Dia 23 de julho de 1993.

Não sei há quanto tempo estou aqui. Deitado em um jardim ao lado de outros da pele preta, essa é a única data que me recordo.

Afinal, seja aqui ou ali, pouco importa. Os dias são iguais. As noites também.

E um é idêntico ao outro. Com ou sem luz, não há diferença entre o sol e a lua.

Preciso mesmo sobreviver. Preciso mesmo não sonhar.

Os sonhos atrapalham.

Quero sair daqui e ter filhos. Quero viver muito. Quero passar dos 20 anos.

Mas isso tudo é muito difícil.

A cada grupo de 100 mil jovens com 19 anos, 62,9 são mortos por armas de fogo no Brasil. Aqui, os revólveres mataram 5.068 jovens brancos e outros 17.120 jovens negros.

Sou o alvo favorito.

Mas é melhor nem pensar nisso.

O que sei é que hoje é sexta-feira. O céu preto está pintado pelas estrelas, pelos bares e pelos carros.

A praça está agitada.

A Igreja aponta 11h da noite. Melhor descansar. Melhor fugir do frio e assim acordar amanhã cedo. O pessoal da rua logo nos acode para não atrapalharmos o comércio.

Preciso me deitar no chão sepulto e me libertar. É hora de sonhar, aquecer.

Não! Não creio!

O sonho de hoje me reservou o mesmo do dia-a-dia. Desgraça.

Começo a ter pesadelos. O tremular dos meus olhos me despertam. Não sei mais se sonho. As luzes fortes brilham em minha pele parda.

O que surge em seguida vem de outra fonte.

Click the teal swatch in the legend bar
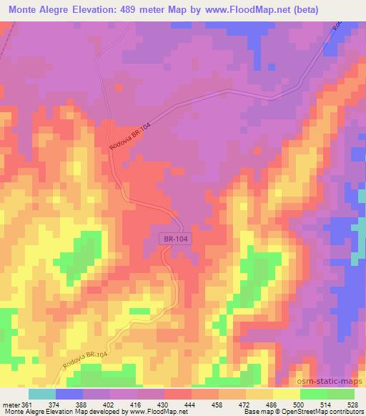42,394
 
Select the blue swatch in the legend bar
69,394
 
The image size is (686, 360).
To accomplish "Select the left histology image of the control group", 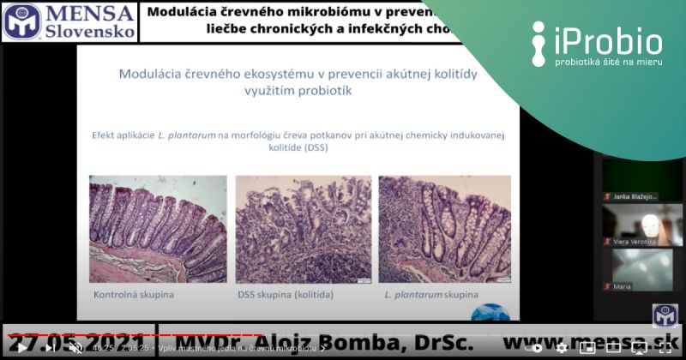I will click(x=158, y=230).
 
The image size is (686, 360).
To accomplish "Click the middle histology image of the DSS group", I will click(x=303, y=230).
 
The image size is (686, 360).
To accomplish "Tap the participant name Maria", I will click(x=623, y=286).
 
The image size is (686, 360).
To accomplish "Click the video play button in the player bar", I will click(x=21, y=348).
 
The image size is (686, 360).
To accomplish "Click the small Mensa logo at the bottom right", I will click(x=665, y=315).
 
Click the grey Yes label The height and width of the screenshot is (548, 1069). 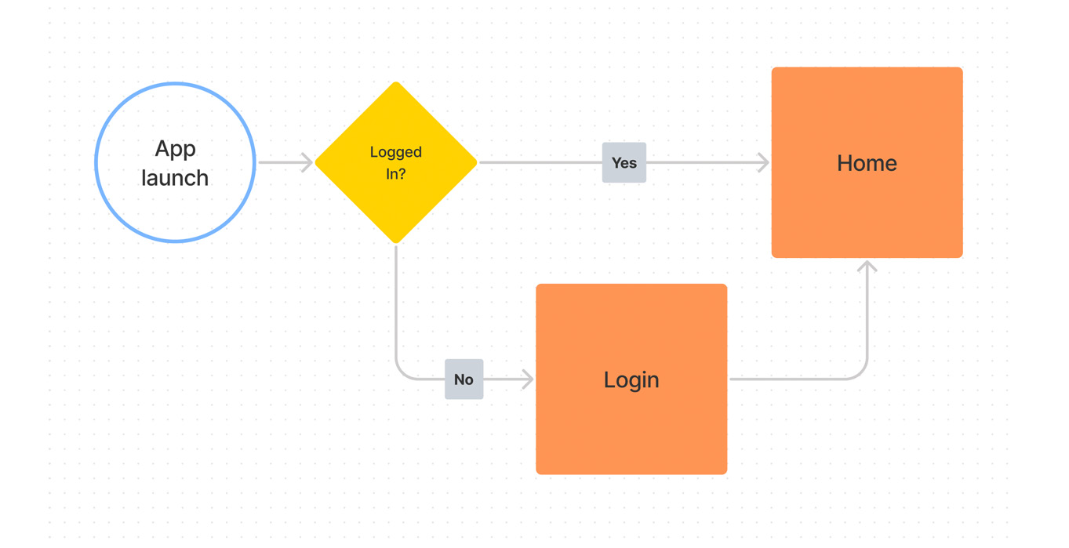tap(624, 163)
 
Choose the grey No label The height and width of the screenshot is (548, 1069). tap(464, 379)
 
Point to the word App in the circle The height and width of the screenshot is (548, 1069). tap(175, 149)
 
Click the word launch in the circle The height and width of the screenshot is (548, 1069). tap(175, 178)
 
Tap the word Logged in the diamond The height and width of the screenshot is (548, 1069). tap(396, 152)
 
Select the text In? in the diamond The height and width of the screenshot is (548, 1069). tap(396, 173)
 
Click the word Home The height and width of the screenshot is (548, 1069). tap(867, 163)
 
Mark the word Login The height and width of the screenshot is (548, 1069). tap(631, 380)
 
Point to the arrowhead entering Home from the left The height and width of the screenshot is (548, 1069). tap(763, 163)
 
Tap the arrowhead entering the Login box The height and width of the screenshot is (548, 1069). tap(528, 379)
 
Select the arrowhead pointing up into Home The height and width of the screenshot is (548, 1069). tap(867, 267)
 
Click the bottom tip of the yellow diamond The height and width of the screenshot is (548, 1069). tap(396, 241)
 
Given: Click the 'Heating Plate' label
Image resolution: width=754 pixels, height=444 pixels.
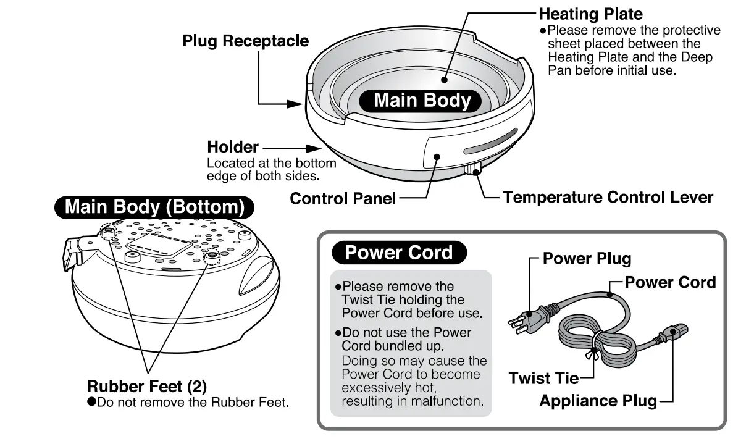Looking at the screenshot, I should [x=590, y=14].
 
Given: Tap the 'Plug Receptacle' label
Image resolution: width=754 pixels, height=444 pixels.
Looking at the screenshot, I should [x=245, y=41].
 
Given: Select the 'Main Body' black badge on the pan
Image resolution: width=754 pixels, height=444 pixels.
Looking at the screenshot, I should [x=422, y=101].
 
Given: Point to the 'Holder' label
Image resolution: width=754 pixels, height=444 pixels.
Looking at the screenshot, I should [x=232, y=148].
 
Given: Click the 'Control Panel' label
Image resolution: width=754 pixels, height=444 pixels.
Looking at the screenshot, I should [x=343, y=198].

As luzes continuam estáticas. A desconfiança cresce.

Mas dura pouco.

Homens encapuzados atiram. O disparar dos gatilhos também esclarecem o ambiente. A claridade agora rasga a nossa pele preta.

São 23 horas e 43 minutos. Éramos 70. 8 morreram. Nesses últimos instantes de vida, vejo a minha personalidade se misturar ao chão e formar uma poça.

Uma marca jamais apagada, porém logo esquecida.

Lembrança ao Massacre da Candelária no Rio de Janeiro.